───── Text

/web-scraper

Tool to download information from web pages

Primary LanguagePython

Web Scraper for list of companies from OfferZen

  • Download company information to customize how I process it.
  • Use as a commandline client to process parts as necessary.

Using..

  • Framework
    • ~~ Scrapy - Framework for scraping a website ~~
    • pip install --user Scrapy
  • Libraries
    • BeautifulSoup
    • Requests
    • click - create commandline interface for package
    • Yaml - store config info in yaml file
    • time - sleep
    • random - shuffle list of links
  • Database
    • Mongod - using mongo for data storage.

Environment

  • Virtualenv - Using Virtualenvwrapper.
    • Explicitly using python36
    • makevirtualenv -a . -p python36 jobscraper
  • Starting out with Requests, BeautifulSoup4 and saving in MongoDb.
  • Install package - pip install beautifulsoup4 requests pymongo lxml

Setup

  • Config settings
    • Use ruamel.yaml for reading YAML file.

Issues

  • UTF-8 errors when trying to save result of BeautifulSoup page.
    • Save the request.text response instead. No need to tranform with BeautifulSoup yet.

Flow

  1. Download main page with links to all the company pages
    1. Save page as request.text in mongodb
    2. Parse the main page to get links for all the companies
  2. Using links from main page, download individual company pages.
  3. Save pages in mongodb
  4. Process company details
    1. From main page
      1. City option list
      2. Technology option list
      3. Individual company info:
        • Elevator pitch
        • Location
        • Company Size
        • Technologies
        • City category - data-cities
        • Technology stack - data-tech-services
        • Company Id - data-id
    2. Retrieve information
      1. Company name
      2. Company url
      3. Company stack
      4. Company address/location

──────────
───── Source data

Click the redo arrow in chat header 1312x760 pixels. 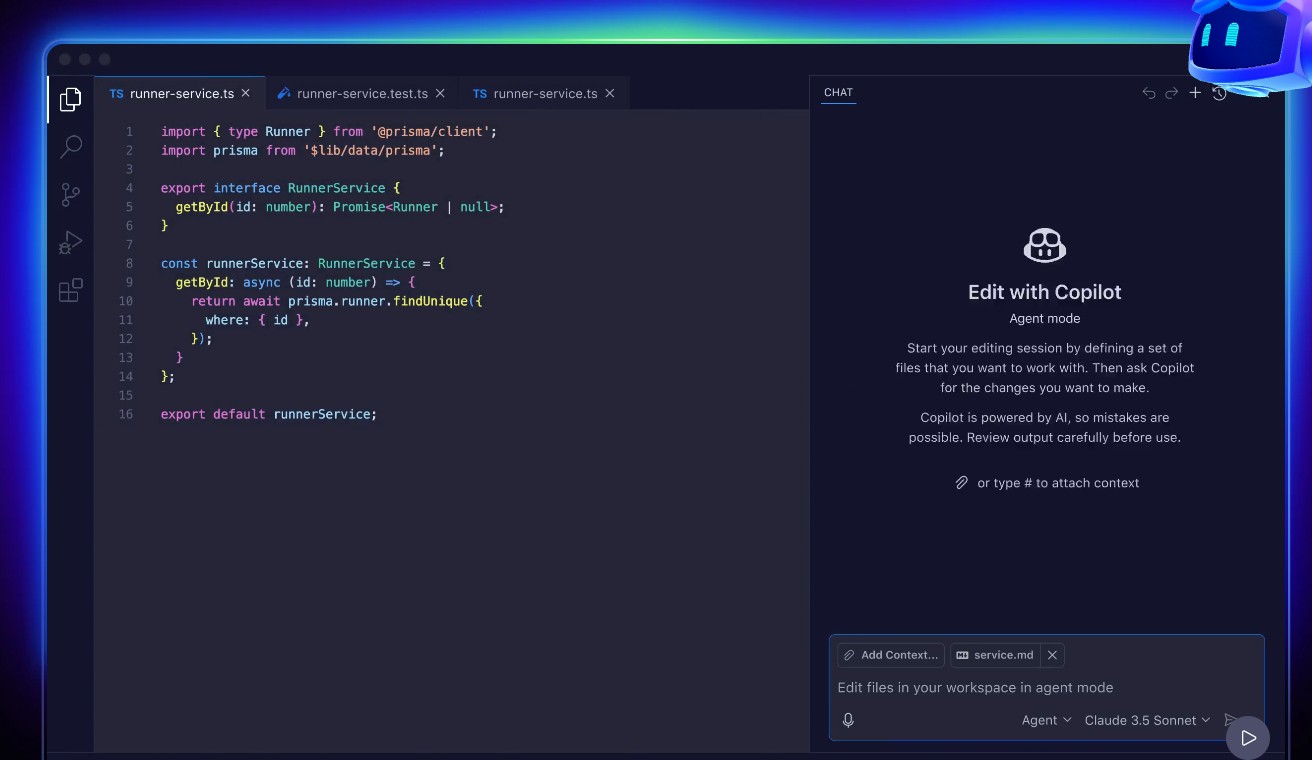click(x=1172, y=93)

──────────

Problems and tasks.
**a)** List every library named under "Libraries" in the web scraper text.
**b)** Answer these questions from the web scraper text:
(i) Which Python version is used explicitly for the virtual environment?
(ii) What is the random library used for?
(iii) What is saved instead of the BeautifulSoup result to avoid UTF-8 errors?
The data here come from a separate source and are unrelated to the web scraper text.

Full solutions.
**a)**
BeautifulSoup
Requests
click
Yaml
time
random

**b)**
(i) python36
(ii) To shuffle the list of links
(iii) The request.text response